Mary Lou Lord: Baby Blue (2004)
Mary Lou Lord is painfully non-prolific, releasing only three full-length studio LPs about a decade apart, with some interspersed EPs and live work. 1998's major label debut Got No Shadow was chock full of great songs (and her more recent self-produced Backstreet Angels confirmed she's aged remarkably well), but I'm a little partial to her 2004 album, which tones down some of the slicker production of the debut (though it's still very polished) and has a nice blend of folkier acoustic numbers and mid-tempo rockers, with some well-selected covers.

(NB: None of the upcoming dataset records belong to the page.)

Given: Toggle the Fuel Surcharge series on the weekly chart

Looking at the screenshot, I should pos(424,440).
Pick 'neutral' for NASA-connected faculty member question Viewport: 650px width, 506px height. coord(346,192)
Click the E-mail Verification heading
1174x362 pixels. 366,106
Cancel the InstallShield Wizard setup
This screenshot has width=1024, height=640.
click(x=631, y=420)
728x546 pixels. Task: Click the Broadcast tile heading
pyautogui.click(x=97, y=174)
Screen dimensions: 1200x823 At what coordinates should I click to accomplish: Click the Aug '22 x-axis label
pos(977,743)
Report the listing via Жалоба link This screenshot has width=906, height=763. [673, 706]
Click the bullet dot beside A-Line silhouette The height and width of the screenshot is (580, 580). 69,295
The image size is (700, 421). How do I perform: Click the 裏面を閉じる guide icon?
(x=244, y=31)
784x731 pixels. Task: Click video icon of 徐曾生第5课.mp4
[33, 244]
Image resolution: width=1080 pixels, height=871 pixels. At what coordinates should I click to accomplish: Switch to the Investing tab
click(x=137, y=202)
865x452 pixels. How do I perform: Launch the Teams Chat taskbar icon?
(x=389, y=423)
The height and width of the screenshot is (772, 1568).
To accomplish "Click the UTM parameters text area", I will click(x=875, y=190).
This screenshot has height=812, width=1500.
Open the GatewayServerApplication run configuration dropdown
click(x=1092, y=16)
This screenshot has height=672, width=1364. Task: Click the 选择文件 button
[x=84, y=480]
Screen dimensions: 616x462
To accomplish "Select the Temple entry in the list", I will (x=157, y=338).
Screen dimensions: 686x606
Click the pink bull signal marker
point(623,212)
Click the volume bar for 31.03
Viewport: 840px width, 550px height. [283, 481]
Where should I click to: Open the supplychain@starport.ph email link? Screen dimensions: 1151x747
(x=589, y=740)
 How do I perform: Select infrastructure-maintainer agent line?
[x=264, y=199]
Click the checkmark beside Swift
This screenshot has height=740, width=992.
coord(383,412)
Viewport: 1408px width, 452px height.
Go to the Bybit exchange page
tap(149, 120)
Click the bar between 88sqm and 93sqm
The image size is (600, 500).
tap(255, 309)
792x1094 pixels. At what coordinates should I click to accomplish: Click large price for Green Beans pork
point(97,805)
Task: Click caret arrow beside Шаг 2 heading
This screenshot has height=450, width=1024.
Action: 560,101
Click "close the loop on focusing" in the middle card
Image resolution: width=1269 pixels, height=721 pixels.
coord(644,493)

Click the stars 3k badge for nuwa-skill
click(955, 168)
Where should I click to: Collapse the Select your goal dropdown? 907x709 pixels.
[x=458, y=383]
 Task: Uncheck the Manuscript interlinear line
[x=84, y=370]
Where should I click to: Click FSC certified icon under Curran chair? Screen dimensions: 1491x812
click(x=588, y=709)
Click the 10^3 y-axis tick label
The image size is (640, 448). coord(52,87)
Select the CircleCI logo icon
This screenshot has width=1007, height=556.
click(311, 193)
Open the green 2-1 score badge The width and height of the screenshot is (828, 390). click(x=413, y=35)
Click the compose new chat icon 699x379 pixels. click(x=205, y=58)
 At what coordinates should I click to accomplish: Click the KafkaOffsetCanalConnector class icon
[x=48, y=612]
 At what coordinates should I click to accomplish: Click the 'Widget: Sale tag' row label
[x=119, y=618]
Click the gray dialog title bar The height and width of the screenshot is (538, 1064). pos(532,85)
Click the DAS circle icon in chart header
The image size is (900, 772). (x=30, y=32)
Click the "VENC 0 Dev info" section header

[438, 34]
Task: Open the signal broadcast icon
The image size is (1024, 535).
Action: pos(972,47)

A little light on originals, Baby Blue is largely a showcase for Lord's interpretations of songs written by Nick Salomon, who also produced. Salomon has recorded about a billion albums of lo-fi psychedelia under the moniker Bevis Frond, and while I find his own work can be a little rough around the edges, he's a perfect match for Mary Lou, who brings out the amazing pop hooks in the tunes. As a vocalist, Mary Lou is wispy and restrained, occasionally slipping into a whisper or cracking on some notes, but I find that part of her distinctive charm, and like Got No Shadow, Baby Blue has a judicious use of double-tracking or harmonies to give her singing a little more oomph on the choruses, while letting her vulnerability and authenticity show through. Overall, it's a nice blend of her roots as a street busker carrying an acoustic guitar around Seattle and her facility with indie guitar rock.
So many nice tunes here, it's hard to pick a favorite. I'm a sucker for the stripped down, earnest "43," the sweet, folky "Farming It Out," and the swooning pop of "The Wind Blew All Around Me" and "Someone Always Talks." Lord joins countless others in offering her own take on Badfinger's timeless title track here, and is certainly up to the task; even better is her cover of Pink Floyd's "Fearless," a personal favorite which is well-served by Salomon's jangly production. The album closes out with another wonderful Salomon ditty, "Old Tin Tray," Lord's playing and singing unfussy and entrancing.